If you want to use the NVIDIA GeForce RTX 5090 D GPU with PyTorch, please check the instructions at https://pytorch.org/get-started/locally/

  warnings.warn(
/home/destinypikachu/miniconda3/envs/openfold_env/lib/python3.10/site-packages/deepspeed/runtime/zero/linear.py:49: FutureWarning: `torch.cuda.amp.custom_fwd(args...)` is deprecated. Please use `torch.amp.custom_fwd(args..., device_type='cuda')` instead.
  def forward(ctx, input, weight, bias=None):
/home/destinypikachu/miniconda3/envs/openfold_env/lib/python3.10/site-packages/deepspeed/runtime/zero/linear.py:67: FutureWarning: `torch.cuda.amp.custom_bwd(args...)` is deprecated. Please use `torch.amp.custom_bwd(args..., device_type='cuda')` instead.
  def backward(ctx, grad_output):
sss.................EEEEEEs.....s/home/destinypikachu/projects/openfold/openfold/utils/precision_utils.py:72: DeprecationWarning: torch.get_autocast_gpu_dtype() is deprecated. Please use torch.get_autocast_dtype('cuda') instead. (Triggered internally at /opt/conda/conda-bld/pytorch_1729647382455/work/torch/csrc/autograd/init.cpp:787.)
  fp16_enabled = torch.get_autocast_gpu_dtype() == torch.float16
..Es.sss.ss.E.EEsssssssss.sss....ssssssEEs.s.s.ss.s....E.s.s..ss...ss.sEEsEE...s........
======================================================================
ERROR: test_compare_evoformer_bf16 (tests.test_deepspeed_evo_attention.TestDeepSpeedKernel)
Run evoformer comparison test with BF16 precision.
----------------------------------------------------------------------
Traceback (most recent call last):
  File "/home/destinypikachu/projects/openfold/tests/test_deepspeed_evo_attention.py", line 224, in test_compare_evoformer_bf16
    self.compare_evoformer(dtype=torch.bfloat16, eps=4e-2)
  File "/home/destinypikachu/projects/openfold/tests/test_deepspeed_evo_attention.py", line 176, in compare_evoformer
    "msa": torch.rand(n_seq, n_res, consts.c_m, device='cuda', dtype=dtype),
RuntimeError: CUDA error: no kernel image is available for execution on the device
CUDA kernel errors might be asynchronously reported at some other API call, so the stacktrace below might be incorrect.
For debugging consider passing CUDA_LAUNCH_BLOCKING=1
Compile with `TORCH_USE_CUDA_DSA` to enable device-side assertions.

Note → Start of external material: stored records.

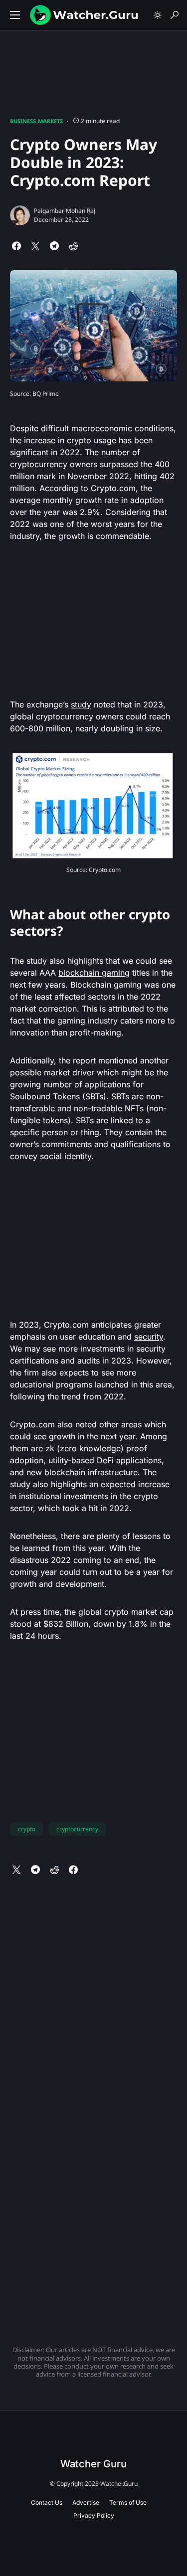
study (81, 704)
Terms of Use (128, 2502)
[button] (15, 15)
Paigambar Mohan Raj (64, 210)
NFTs (134, 1108)
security (148, 1337)
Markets (50, 121)
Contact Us (46, 2502)
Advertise (85, 2502)
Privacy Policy (93, 2515)
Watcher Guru (93, 2464)
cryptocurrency (77, 1829)
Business (23, 121)
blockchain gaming (94, 973)
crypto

======================================================================
ERROR: test_compare_evoformer_fp32 (tests.test_deepspeed_evo_attention.TestDeepSpeedKernel)
Run evoformer comparison test with FP32 precision.
----------------------------------------------------------------------
Traceback (most recent call last):
  File "/home/destinypikachu/projects/openfold/tests/test_deepspeed_evo_attention.py", line 228, in test_compare_evoformer_fp32
    self.compare_evoformer(dtype=torch.float32, eps=2e-2)
  File "/home/destinypikachu/projects/openfold/tests/test_deepspeed_evo_attention.py", line 176, in compare_evoformer
    "msa": torch.rand(n_seq, n_res, consts.c_m, device='cuda', dtype=dtype),
RuntimeError: CUDA error: no kernel image is available for execution on the device
CUDA kernel errors might be asynchronously reported at some other API call, so the stacktrace below might be incorrect.
For debugging consider passing CUDA_LAUNCH_BLOCKING=1
Compile with `TORCH_USE_CUDA_DSA` to enable device-side assertions.

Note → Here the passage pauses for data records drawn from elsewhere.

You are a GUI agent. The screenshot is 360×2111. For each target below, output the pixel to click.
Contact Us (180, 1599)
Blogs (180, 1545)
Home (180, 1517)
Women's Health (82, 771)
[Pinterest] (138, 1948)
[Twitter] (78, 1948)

======================================================================
ERROR: test_compare_model (tests.test_deepspeed_evo_attention.TestDeepSpeedKernel)
Run full model with and without using DeepSpeed Evoformer attention kernel
----------------------------------------------------------------------
Traceback (most recent call last):
  File "/home/destinypikachu/projects/openfold/tests/test_deepspeed_evo_attention.py", line 303, in test_compare_model
    batch["aatype"] = batch["aatype"].long()
RuntimeError: CUDA error: no kernel image is available for execution on the device
CUDA kernel errors might be asynchronously reported at some other API call, so the stacktrace below might be incorrect.
For debugging consider passing CUDA_LAUNCH_BLOCKING=1
Compile with `TORCH_USE_CUDA_DSA` to enable device-side assertions.


======================================================================
ERROR: test_compare_template_stack (tests.test_deepspeed_evo_attention.TestDeepSpeedKernel)
Compare Template Stack output with and without using DeepSpeed Evoformer attention kernel.
----------------------------------------------------------------------
Traceback (most recent call last):
  File "/home/destinypikachu/projects/openfold/tests/test_deepspeed_evo_attention.py", line 253, in test_compare_template_stack
    model = compare_utils.get_global_pretrained_openfold()
  File "/home/destinypikachu/projects/openfold/tests/compare_utils.py", line 82, in get_global_pretrained_openfold
    raise FileNotFoundError(
FileNotFoundError: Cannot load pretrained parameters. Make sure to run the 
                installation script before running tests.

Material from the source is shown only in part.